Rohit Bhargava is one of those individuals who is a curator, a synthesizer and a grand observer.
He teaches marketing at Georgetown University and for the last several years has published his non-obvious trends by trying to understand what others who try to predict the future miss. Large corporations have used his approach to help them see ahead of their competition with a peak into tomorrow.
In his latest book that was just published called Non-Obvious, he brings together observations as disparate as why comedy clubs may start charging by the laugh or why mindfulness is seeping its way in the corporate C suite. More than the trends alone, the book is ripe with insight into his process and he provides details how he does his trend curation. His methodology brings a practical aspect to a book filled with intriguing ideas.
He also looks back at his own predictions and trends and gives an honest review of his hits and misses and why. Rohit’s approach is refreshing. He helps you see how sometimes a picture isn’t as clear when you are too close and you miss the connecting dots. One method is suggests is that he keeps a physical copy of things that grab his attention. It could be a quote from a speaker at a conference or an article in an obscure magazine or an Instagram image. He takes these printed pages and goes back to them to see if there is a link or connection that becomes more obvious when he has all of this in front of him sitting on a table.
He offers a free download of the 15 trends, which I am reprinting here. These are all his ideas. I’d urge you to get a copy of this book so that you can begin to think about the many ways this approach could be helpful to new markets, new approaches or new directions that you may be thinking about for your brand or business.
Consider how one of these trends might impact your own business in the near term.
The 2015 Non-Obvious Trends Report
The Reluctant Marketer – Why brands are focusing less on traditional marketing and promotion and more on content marketing and customer experience.
Glanceable Content – How companies are leveraging our shrinking attention span to create content designed for rapid consumption.
Mood Matching – How the proliferation of sophisticated media, advertising and immersive experiences can be tailored to match consumer needs like never before.
Everyday Stardom – Learn how the growth of personalization leads more consumers to expect everyday interactions to be transformed to celebrity-type experiences.

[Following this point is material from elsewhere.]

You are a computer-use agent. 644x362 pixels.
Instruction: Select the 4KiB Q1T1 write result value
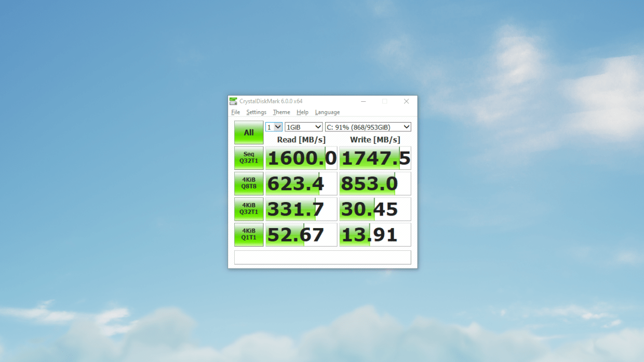(375, 234)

Selfie Confidence – Why the ability to share a carefully crafted online personality allows people to use social content such as selfies (yes selfies) as a way to build their own confidence.
Mainstream Mindfulness – Mediation, yoga and quiet contemplation become powerful tools for individuals and organizations to improve performance, health, and motivation.

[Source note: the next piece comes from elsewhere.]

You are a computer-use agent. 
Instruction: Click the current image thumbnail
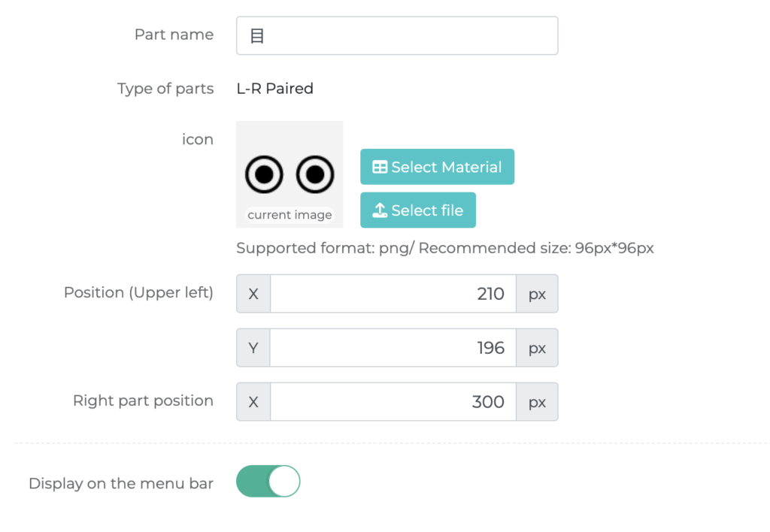pyautogui.click(x=290, y=214)
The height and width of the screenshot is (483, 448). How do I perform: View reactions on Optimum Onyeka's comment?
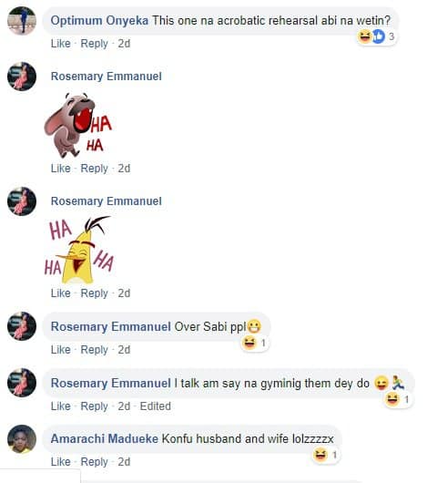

Branded Benevolence – Companies increasingly put brand purpose at the center of their businesses to show a deeper commitment to doing good as a part of business.
Reverse Retail – Brands invest in high-touch in-store experiences as a way to build brand affinity and educate customers, while driving actual purchases online through ecommerce.
Experimedia – Content creators use social experiments and real life interactions to study human behavior in unique new ways and build more realistic and entertaining narratives.
Unperfection – As consumers seek out more personal and human experiences, brands and creators use personality, quirkiness and intentional imperfections to be more desirable.
Predictive Protection – The combination of high privacy concerns with tech advances lead to more intuitive products, services and features to help us live our lives better and more safely.
Engineered Addiction – A greater understanding of habit formation leads to more designers & engineers intentionally create addictive experiences to capture time and attention.
Small Data – As consumers increasingly collect their own data, brand-owned big data becomes less valuable than immediately actionable small data owned by consumers themselves.
Disruptive Distribution – Creators and makers use new models for distribution to disrupt the usual channels, cut out middlemen and build more direct connections with fans and buyers.
Microconsumption – Why pioneering new ways to consume and pay for content are leading to a revolution in new business models for startups and brands.
Three Trends That Struck Me
His ideas on glanceable content really intrigues me. It aligns with my own thinking I call ‘snack-sized information’ that is munchable. Glanceable content is seen through social media but it many places in the workplace where large reports are now reduced down to simple executive summaries. Consumers need short headlines and quick pieces of information that get straight to the point. Companies like the Skimm, have taken advantage of this. They give you the 2 minute read about the news – when you don’t have 30 minutes or an hour to read a newspaper, magazine or watch cable.
Another trend, disruptive distribution is also a fascinating observation as producers (creators) need new ways to get products to market in surprise locations. I wrote about this just two weeks ago when I observe a frozen jam at Whole Foods.
Unperfection is another non-obvious trend that points to this idea that we want to get products to market quickly and then fix and revise it on the fly. It sees some humanity in a not quite perfect blog that has mistakes or minor errors. Quirkiness becomes the antidote to the type A/100%/perfect approach to the world. Relax, its close enough.
My prediction: You’ll buy a copy of Non-Obvious on Amazon. But Rohit offers a free 82 page excerpt from the book on his website. I think I smell another trend.